But in the Lipson case, the SCC seemed to go in two different directions at once, allowing one highly artificial transaction but disallowing another — in the latter instance, the transfer of a loss.

The April 2009 Lehigh Cement Ltd. case was decided on similar grounds to Lipson and Landrus; in Lehigh, the TCC focused on the object, spirit and purpose of the relevant statutory provisions and the “overall results” of a series of transactions in determining that the transactions were abusive for purposes of the GAAR.

In Lehigh, interest payments made by Lehigh on debt held by a related non-resident corporation were restructured as interest payments to an arm’s-length non-resident bank in order to access the domestic withholding tax exemption for interest on certain arm’s-length corporate debt.

The TCC ruled in favour of the CRA, holding that Lehigh abused the withholding tax exemption provisions through a series of transactions.

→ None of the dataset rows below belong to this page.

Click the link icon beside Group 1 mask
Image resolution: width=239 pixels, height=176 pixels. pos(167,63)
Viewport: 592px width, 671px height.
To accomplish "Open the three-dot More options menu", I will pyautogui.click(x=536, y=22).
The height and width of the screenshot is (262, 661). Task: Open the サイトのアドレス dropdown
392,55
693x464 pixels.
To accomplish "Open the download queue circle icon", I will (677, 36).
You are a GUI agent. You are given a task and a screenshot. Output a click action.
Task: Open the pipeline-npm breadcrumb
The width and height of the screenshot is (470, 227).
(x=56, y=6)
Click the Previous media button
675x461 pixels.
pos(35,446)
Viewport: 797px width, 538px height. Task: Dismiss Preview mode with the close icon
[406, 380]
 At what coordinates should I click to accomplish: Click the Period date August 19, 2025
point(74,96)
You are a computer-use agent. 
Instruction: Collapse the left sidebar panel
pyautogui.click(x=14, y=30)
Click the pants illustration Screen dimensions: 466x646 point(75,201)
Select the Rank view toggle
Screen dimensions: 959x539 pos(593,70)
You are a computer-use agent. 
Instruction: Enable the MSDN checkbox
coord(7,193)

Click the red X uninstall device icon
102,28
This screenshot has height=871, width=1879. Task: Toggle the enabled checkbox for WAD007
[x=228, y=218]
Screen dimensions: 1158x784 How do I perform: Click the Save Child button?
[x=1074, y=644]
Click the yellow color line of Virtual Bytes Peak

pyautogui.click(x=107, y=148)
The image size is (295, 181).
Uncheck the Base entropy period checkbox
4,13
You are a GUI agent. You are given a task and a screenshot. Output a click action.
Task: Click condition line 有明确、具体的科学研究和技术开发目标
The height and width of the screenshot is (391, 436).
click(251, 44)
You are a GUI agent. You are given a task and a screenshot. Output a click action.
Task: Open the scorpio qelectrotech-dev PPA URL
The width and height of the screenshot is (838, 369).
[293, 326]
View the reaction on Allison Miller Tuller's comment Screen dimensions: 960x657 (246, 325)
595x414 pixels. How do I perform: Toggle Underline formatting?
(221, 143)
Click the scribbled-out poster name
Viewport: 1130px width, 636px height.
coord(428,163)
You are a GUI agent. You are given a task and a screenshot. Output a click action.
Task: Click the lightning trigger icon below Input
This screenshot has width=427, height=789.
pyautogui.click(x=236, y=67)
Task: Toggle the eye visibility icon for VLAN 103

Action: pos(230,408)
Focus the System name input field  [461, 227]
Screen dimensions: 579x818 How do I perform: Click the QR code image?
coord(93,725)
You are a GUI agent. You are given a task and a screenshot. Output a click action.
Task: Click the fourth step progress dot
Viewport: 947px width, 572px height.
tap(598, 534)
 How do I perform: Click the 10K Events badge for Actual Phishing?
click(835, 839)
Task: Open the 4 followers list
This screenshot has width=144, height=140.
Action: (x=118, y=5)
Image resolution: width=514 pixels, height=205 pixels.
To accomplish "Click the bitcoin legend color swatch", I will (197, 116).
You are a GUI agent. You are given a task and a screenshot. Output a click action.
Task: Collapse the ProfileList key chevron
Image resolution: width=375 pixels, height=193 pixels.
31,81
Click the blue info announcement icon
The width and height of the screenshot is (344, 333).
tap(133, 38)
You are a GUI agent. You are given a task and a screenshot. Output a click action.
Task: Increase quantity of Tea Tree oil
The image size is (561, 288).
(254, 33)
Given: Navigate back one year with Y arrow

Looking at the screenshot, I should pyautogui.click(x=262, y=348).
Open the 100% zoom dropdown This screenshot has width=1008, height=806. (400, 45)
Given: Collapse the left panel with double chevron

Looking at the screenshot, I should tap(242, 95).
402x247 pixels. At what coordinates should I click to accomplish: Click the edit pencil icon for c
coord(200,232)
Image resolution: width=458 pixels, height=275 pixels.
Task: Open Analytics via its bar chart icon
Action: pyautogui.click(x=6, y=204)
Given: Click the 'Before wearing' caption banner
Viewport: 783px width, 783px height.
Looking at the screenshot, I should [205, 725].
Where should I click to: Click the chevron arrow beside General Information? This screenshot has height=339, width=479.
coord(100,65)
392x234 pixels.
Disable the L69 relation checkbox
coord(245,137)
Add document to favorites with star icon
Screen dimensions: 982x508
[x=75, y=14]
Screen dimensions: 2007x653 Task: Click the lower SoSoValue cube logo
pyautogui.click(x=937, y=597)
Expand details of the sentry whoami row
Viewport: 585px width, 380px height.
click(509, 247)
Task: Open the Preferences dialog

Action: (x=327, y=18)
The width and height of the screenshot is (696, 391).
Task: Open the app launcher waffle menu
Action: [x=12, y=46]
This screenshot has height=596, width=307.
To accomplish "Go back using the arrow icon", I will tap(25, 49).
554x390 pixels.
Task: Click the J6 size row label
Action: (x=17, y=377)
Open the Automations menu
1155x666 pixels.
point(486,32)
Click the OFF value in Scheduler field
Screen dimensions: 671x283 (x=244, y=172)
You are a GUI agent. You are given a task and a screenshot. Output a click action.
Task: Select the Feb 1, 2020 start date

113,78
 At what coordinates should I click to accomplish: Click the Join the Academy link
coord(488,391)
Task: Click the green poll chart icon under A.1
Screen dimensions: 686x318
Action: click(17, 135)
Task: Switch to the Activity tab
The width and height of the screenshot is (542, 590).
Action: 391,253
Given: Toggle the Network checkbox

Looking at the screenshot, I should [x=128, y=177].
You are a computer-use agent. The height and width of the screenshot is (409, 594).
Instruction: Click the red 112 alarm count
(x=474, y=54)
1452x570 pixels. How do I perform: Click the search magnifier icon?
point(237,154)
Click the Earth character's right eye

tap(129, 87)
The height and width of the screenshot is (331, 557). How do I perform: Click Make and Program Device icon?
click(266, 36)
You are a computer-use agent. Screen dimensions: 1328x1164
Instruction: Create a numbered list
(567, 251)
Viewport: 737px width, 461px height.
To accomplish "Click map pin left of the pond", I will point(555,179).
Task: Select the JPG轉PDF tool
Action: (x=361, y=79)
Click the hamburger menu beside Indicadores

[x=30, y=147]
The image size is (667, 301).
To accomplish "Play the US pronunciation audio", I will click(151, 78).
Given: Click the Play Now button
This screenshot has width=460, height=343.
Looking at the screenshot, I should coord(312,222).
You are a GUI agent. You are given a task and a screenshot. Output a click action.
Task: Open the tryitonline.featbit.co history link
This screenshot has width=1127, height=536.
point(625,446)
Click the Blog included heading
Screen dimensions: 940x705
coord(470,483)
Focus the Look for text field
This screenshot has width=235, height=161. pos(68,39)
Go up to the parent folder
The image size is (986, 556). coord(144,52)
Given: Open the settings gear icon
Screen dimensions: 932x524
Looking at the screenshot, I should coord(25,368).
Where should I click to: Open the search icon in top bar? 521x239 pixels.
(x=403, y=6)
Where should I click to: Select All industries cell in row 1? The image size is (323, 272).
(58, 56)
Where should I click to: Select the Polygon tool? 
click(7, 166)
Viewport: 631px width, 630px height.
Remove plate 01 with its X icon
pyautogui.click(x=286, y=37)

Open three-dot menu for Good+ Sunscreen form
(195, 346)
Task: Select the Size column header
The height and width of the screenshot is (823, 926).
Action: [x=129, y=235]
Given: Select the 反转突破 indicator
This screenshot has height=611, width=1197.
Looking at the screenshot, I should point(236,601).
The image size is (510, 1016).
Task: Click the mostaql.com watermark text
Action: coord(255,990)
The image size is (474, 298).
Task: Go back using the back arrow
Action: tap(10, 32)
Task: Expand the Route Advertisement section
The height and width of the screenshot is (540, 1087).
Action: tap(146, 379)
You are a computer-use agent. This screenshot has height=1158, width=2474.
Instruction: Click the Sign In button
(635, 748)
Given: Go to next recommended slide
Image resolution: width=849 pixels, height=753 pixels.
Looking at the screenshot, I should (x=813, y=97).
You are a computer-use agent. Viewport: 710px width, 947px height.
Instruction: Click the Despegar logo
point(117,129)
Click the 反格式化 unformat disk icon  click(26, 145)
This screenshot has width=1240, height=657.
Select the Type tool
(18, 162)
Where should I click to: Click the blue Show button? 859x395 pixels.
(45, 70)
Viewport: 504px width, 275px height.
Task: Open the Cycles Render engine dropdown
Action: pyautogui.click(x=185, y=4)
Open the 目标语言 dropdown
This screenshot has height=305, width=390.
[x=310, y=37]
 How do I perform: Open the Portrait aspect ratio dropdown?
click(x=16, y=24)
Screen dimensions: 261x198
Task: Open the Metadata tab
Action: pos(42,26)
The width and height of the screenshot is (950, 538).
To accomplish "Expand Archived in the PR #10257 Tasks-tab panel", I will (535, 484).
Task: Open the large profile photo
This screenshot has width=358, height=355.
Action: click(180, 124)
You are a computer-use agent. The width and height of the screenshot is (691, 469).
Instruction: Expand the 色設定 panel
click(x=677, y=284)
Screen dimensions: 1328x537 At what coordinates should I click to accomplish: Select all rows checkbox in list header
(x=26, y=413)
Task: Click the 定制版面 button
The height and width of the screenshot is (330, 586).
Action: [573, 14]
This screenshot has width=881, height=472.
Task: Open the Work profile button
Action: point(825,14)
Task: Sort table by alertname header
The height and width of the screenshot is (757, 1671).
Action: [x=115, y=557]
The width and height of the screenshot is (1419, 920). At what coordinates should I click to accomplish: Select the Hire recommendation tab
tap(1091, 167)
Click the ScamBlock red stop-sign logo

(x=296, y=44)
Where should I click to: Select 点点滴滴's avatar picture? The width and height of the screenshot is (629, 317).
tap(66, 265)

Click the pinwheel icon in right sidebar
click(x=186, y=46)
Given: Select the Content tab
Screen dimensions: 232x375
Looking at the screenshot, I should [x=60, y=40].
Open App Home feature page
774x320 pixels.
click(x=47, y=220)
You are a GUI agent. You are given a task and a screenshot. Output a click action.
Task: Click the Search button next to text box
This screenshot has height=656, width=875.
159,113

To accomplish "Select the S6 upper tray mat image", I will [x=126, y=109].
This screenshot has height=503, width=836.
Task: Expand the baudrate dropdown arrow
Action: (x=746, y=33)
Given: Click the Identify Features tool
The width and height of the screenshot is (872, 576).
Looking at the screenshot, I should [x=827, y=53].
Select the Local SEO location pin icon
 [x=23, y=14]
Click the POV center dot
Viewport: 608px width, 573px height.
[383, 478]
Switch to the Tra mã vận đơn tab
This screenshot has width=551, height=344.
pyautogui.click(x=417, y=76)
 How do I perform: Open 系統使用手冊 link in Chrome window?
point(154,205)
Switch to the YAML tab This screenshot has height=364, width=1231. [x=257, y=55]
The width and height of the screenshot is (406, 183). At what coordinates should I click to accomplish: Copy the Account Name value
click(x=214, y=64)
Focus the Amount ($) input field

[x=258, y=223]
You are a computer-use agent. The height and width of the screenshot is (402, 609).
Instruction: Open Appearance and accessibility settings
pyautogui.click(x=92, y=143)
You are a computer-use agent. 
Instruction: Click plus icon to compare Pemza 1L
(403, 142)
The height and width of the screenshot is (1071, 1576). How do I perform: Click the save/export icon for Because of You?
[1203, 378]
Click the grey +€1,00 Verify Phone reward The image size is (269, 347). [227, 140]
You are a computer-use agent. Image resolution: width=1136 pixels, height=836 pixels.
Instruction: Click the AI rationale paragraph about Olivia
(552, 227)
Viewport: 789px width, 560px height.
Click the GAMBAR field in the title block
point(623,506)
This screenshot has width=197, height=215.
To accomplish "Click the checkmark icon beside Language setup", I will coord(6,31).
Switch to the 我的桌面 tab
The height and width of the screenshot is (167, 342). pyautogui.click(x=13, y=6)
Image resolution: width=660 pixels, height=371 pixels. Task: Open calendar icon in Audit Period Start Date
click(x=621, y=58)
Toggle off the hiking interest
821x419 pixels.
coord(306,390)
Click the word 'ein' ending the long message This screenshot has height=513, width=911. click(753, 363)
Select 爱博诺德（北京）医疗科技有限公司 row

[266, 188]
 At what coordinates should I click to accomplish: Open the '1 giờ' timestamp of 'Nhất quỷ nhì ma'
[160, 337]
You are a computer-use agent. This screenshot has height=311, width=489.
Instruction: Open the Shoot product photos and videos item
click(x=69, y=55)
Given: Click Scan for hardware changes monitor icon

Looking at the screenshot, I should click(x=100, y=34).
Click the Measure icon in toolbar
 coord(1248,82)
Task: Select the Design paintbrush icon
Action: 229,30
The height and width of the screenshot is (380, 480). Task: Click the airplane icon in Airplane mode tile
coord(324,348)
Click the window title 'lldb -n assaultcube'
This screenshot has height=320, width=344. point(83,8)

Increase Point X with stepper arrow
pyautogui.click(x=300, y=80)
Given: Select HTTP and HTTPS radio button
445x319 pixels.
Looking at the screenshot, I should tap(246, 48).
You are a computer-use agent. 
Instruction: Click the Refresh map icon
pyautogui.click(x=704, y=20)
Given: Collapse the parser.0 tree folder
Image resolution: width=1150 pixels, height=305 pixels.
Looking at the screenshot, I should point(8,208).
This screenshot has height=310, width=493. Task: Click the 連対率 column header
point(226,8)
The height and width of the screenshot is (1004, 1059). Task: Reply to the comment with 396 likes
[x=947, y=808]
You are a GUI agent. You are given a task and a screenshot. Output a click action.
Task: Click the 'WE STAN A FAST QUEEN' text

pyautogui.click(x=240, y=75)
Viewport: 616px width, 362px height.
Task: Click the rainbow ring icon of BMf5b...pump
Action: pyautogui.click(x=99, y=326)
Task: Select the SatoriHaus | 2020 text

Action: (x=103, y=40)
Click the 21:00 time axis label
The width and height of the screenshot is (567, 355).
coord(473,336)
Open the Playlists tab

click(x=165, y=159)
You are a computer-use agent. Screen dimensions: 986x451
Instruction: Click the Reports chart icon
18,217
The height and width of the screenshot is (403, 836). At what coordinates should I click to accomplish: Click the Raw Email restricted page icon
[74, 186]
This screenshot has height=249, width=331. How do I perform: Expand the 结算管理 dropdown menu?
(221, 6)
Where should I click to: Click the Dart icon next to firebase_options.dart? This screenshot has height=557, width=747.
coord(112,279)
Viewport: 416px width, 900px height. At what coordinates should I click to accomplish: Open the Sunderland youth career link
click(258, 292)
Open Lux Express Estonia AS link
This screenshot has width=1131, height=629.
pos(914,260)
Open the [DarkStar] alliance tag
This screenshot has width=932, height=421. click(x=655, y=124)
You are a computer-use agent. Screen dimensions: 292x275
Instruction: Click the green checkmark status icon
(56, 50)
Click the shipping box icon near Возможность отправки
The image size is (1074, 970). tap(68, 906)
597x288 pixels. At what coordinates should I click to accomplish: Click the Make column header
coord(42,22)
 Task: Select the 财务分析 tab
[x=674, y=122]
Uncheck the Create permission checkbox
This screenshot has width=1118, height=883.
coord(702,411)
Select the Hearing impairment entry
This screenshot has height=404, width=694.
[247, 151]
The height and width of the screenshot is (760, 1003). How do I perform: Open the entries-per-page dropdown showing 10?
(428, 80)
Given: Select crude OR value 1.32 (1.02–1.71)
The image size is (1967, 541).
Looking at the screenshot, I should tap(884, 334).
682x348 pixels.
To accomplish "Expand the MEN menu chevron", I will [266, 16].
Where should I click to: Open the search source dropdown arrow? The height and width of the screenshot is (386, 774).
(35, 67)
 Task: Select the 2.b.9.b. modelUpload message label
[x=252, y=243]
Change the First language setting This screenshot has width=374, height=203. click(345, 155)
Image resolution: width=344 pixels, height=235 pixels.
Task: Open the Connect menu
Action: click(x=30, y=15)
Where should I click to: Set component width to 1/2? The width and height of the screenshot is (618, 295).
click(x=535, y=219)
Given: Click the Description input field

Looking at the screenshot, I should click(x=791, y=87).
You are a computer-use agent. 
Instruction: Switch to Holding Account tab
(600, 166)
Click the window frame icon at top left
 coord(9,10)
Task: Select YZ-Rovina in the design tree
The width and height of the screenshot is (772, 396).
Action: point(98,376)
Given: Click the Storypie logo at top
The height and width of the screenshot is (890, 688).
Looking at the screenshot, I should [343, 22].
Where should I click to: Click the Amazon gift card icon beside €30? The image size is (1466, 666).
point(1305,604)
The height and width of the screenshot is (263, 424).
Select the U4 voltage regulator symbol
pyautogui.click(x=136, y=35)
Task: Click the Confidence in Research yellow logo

It is evident that there is little predictability on how and when the GAAR will be applied by the courts. In a strongly worded dissent in the Lipson case, commercial law expert Justice Ian Binnie stated that: “The GAAR is a weapon that, unless contained by jurisprudence, could have a widespread, serious and unpredictable effect on legitimate tax planning.”

Yet the SCC established in the Canada Trustco case that if the existence of abusive tax avoidance is unclear, the benefit of doubt goes to the taxpayer.

William Innes, counsellor in the Toronto office of Fraser Milner & Casgrain LLP, takes a more defensive position: “If you look at how the GAAR has been applied, it has been pretty much of an even playing field.”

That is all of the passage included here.